**Extract**
————————

2. I meant the internal baffles. The interior angles are very, very strange when the sides of the box are angled, and they are not parallel to the other side of the pieces (because they are trapezoids).

Honestly, I don't see how it would be worth doing, or even possible, without a very, very large amount of effort and complicated parts. However, it would make the product truly beyond anything else currently in production for the weight, form factor, and output.

Hi Max,
I would have loved to be able to make the box trapezoidal; the problem is that it becomes too big to fit my original design criteria of a speaker on a stick.
You actually get slight more SPL, but even at 15 degrees it would make the box 530mm wide at the front. This is not to mention the complications of all the mitre angles needed.
 
Re: 60 Degree DIY Mid Hi

Hi Max,
I would have loved to be able to make the box trapezoidal; the problem is that it becomes too big to fit my original design criteria of a speaker on a stick.
You actually get slight more SPL, but even at 15 degrees it would make the box 530mm wide at the front. This is not to mention the complications of all the mitre angles needed.

I just did this math a few minutes ago, the box would be slightly smaller than that due to the particular placement of the 12s full diameter. In other words, the back of the box is around 340mm, and then from there it grows to the 315mm needed internally for the 12s and then flares out to the front, somewhere in the range of 542 using 18mm ply.

————————

**Supplied material**
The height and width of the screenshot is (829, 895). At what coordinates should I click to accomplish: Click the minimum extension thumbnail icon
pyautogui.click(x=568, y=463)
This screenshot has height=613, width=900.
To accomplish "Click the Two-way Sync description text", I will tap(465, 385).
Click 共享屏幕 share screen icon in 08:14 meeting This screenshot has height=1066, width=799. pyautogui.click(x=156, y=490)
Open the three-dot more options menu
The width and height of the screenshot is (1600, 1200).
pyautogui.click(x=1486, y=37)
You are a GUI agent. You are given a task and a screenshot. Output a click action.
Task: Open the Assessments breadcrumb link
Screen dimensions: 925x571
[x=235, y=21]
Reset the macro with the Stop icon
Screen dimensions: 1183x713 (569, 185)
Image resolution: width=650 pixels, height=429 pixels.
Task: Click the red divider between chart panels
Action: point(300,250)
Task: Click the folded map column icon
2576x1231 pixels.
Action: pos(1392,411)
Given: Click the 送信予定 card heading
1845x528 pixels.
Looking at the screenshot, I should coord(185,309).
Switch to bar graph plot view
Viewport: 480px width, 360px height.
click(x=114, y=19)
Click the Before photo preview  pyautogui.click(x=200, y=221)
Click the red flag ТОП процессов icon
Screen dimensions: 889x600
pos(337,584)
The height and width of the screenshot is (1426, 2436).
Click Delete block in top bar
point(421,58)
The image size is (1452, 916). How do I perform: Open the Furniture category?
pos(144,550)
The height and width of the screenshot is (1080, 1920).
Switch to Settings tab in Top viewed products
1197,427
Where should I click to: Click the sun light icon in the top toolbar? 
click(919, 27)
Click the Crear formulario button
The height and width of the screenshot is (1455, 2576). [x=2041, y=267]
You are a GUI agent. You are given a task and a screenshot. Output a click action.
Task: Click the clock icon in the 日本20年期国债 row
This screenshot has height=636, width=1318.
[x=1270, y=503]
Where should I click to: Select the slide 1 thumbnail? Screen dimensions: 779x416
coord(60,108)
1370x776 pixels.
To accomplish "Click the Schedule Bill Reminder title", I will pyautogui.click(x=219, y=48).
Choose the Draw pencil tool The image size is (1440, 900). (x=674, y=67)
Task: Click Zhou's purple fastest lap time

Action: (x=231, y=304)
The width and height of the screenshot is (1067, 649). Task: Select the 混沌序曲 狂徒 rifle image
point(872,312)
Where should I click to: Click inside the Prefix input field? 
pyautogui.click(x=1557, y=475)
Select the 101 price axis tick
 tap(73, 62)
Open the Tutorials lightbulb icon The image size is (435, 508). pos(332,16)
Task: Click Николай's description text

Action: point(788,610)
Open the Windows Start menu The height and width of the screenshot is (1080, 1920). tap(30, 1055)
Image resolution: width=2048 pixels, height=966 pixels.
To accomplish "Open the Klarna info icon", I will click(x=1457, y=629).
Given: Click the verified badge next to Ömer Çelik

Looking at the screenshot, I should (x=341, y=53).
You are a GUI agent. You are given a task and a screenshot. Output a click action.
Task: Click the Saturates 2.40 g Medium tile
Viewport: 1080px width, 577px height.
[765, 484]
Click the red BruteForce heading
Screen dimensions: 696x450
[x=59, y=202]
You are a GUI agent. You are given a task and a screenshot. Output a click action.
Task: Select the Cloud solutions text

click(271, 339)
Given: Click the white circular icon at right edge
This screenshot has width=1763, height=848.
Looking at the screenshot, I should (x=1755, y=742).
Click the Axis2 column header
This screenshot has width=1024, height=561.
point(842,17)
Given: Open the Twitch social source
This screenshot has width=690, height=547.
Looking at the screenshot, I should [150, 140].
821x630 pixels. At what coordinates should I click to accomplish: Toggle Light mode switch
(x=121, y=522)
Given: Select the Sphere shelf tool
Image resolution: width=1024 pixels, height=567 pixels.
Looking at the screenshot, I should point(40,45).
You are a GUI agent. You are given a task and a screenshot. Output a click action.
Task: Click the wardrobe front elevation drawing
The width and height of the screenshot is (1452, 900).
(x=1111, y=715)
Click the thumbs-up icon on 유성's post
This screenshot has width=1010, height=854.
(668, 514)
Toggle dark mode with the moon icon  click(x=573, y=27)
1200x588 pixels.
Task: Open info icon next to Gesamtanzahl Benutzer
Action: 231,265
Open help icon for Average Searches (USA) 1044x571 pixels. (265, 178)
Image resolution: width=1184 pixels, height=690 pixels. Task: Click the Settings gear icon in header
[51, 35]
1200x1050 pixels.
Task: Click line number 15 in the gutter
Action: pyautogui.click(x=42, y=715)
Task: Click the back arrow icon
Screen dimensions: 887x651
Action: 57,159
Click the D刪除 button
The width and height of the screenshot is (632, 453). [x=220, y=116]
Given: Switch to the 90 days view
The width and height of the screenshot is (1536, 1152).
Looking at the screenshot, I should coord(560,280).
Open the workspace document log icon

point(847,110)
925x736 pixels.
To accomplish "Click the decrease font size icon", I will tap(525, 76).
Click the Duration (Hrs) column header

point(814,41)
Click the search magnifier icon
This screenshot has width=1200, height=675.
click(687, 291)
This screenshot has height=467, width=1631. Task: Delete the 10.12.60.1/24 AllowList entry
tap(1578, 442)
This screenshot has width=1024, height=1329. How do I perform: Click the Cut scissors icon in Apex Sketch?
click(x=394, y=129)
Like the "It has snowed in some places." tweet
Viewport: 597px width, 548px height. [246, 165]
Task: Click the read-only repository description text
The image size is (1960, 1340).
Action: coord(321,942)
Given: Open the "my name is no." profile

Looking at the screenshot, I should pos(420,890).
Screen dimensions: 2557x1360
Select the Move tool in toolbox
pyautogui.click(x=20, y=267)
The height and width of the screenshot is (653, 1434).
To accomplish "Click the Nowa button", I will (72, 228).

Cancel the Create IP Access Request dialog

————————

**Problem 1**
Duplicate the passage of the speaker box discussion from "Re: 60 Degree" to "using 18mm ply.".
**Problem 2**
List each distinct measurement in the speaker box discussion that is written with the unit "mm".

**Answer 1**
Re: 60 Degree DIY Mid Hi

Hi Max,
I would have loved to be able to make the box trapezoidal; the problem is that it becomes too big to fit my original design criteria of a speaker on a stick.
You actually get slight more SPL, but even at 15 degrees it would make the box 530mm wide at the front. This is not to mention the complications of all the mitre angles needed.

I just did this math a few minutes ago, the box would be slightly smaller than that due to the particular placement of the 12s full diameter. In other words, the back of the box is around 340mm, and then from there it grows to the 315mm needed internally for the 12s and then flares out to the front, somewhere in the range of 542 using 18mm ply.

**Answer 2**
530mm, 340mm, 315mm, 18mm